Nigdy nie przygotowywałem się do niewoli i nie potrafiłem sobie wyobrazić, że coś takiego mi się przydarzy. Rozumiałem, że mogę zginąć, ale o niewoli nawet nie myślałem

Przedzierając się, jechałem z moimi ludźmi BTR-em [pojazd opancerzony produkcji radzieckiej – red.], za mną jechała nasza ciężarówka z personelem. W BTR-ze byli sami oficerowie. Zostaliśmy ostrzelani z granatników, wóz się przewrócił, ale wszyscy przeżyli. Straciłem przytomność. Kiedy doszedłem do siebie, próbowałem wyjść z pojazdu, ale Rosjanie zaczęli do nas strzelać. Potem ruszyli do ataku i wzięli nas do niewoli. Spędziłem w niej 29 miesięcy.

Rosjanie, którzy nas pojmali, byli zawodowymi żołnierzami, znającymi wojskowy porządek. Traktowali nas normalnie. Nikt nawet nie związał nam rąk, dali nam jeść. Potem przyjechały zwykłe autobusy i nas zabrali.
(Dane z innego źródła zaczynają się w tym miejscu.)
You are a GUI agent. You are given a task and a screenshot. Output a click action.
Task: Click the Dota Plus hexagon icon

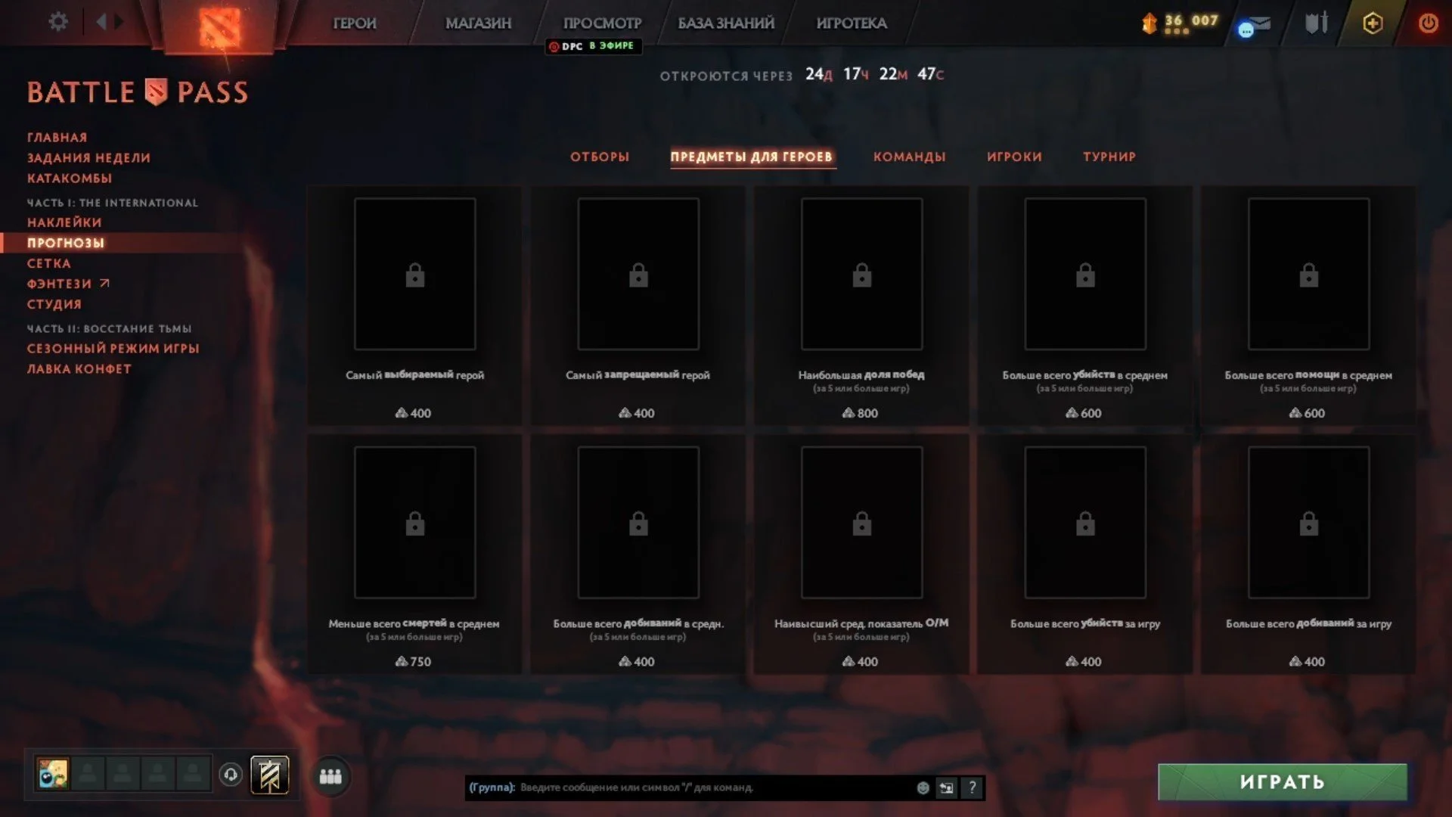[1373, 23]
I dopiero kiedy przywieziono nas do strefy w Ołeniwce, zaczęła się „prawdziwa niewola”. Delikatnie mówiąc, traktowali nas tam strasznie.

W tak zwanej prijomce, czyli punkcie przyjęć, kazali nam się rozebrać, obfotografowali nas, skatowali, a dopiero potem wysyłali do baraku

Barak był przeznaczony dla 200 osób, ale było nas tam 800. Nie było nic – ani jedzenia, ani lekarstw. Byliśmy bardzo głodni. Potem zaczęli nas karmić: śniadanie o drugiej w nocy, obiad o północy, a kolacja o czwartej rano.
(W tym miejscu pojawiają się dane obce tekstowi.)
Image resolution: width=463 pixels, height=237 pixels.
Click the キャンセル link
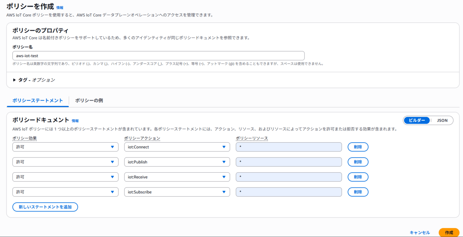coord(420,233)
Mówili, że nas torturują i okaleczają, żebyśmy nigdy więcej nie poszli na wojnę.

Nie wszyscy ludzie są odporni na stres, nie wszyscy to wytrzymali. Torturowali nas prądem, bili. Wymyślali też różne oryginalne rodzaje tortur. Mówili nam, że dzisiaj będzie eksperyment, bo mają dla nas nową torturę.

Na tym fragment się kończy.